[Your goal]
While leaving the pictures out, set down only the lines from the one with "The width and" through the end of the records, exactly as they stand.

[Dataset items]
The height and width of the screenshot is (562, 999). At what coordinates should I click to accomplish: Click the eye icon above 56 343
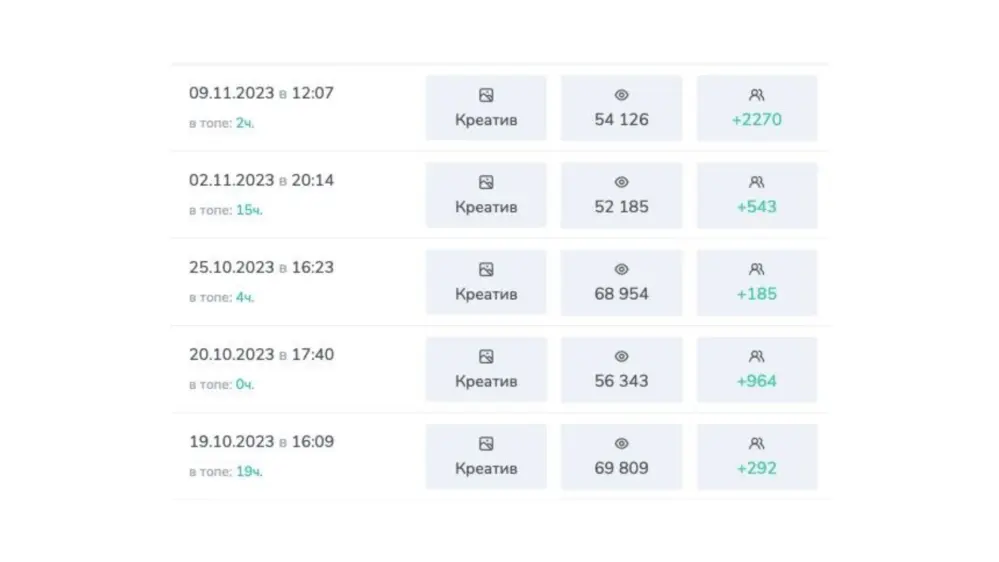pos(621,357)
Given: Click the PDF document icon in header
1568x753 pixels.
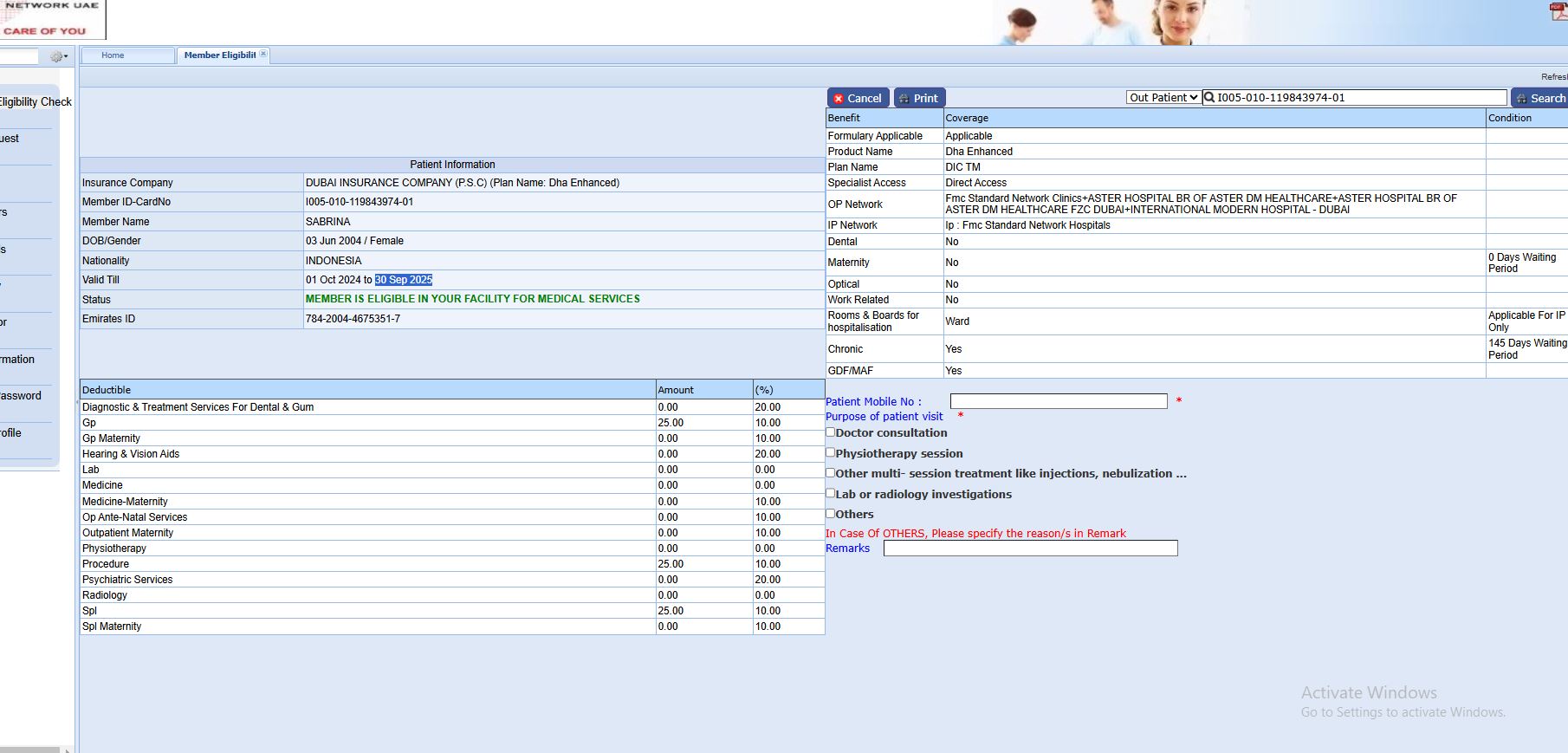Looking at the screenshot, I should tap(1558, 11).
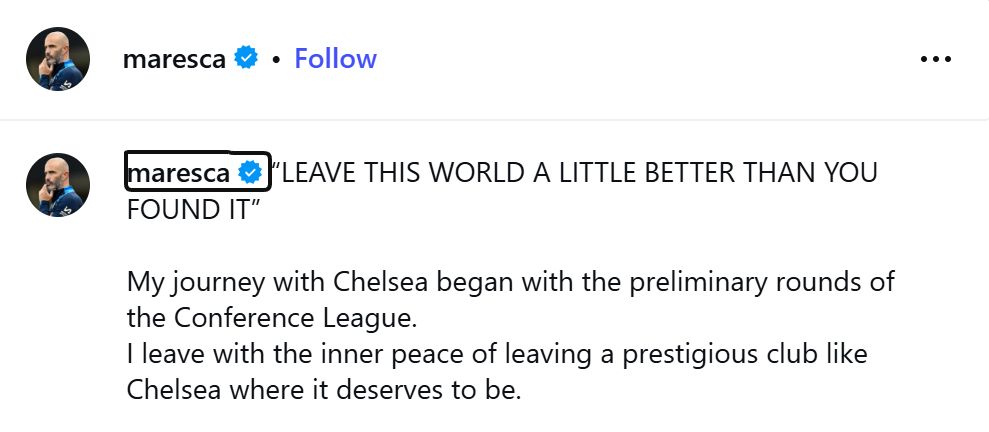
Task: Click the divider line below the post header
Action: pyautogui.click(x=494, y=120)
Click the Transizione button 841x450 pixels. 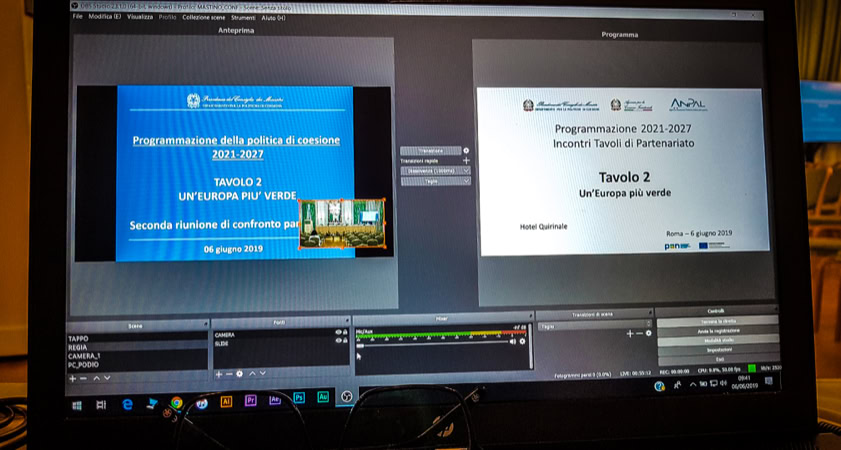(x=430, y=150)
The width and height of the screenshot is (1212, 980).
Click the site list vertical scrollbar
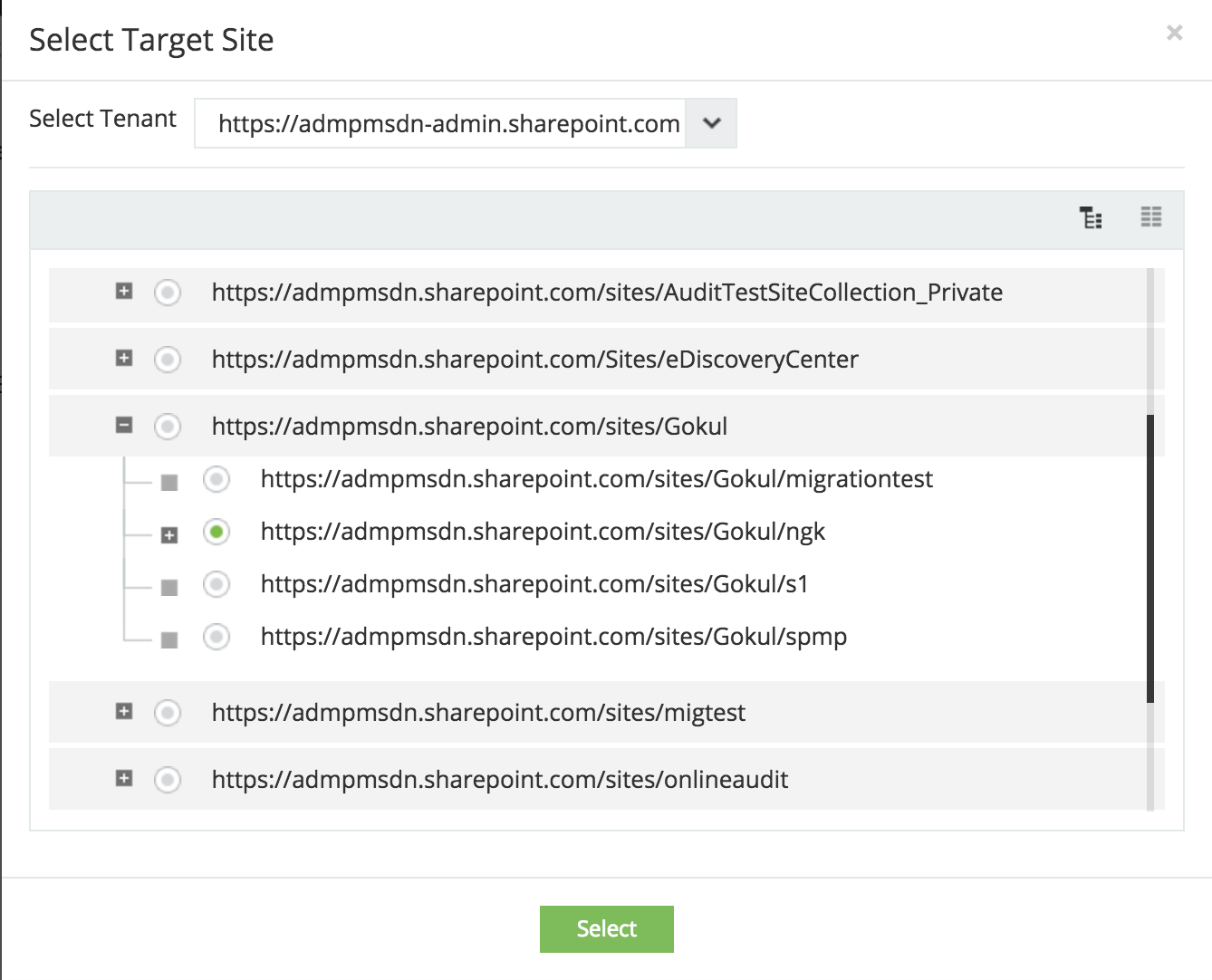point(1150,558)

[Result of this task]
The width and height of the screenshot is (1212, 980).
Click the site list vertical scrollbar
point(1150,558)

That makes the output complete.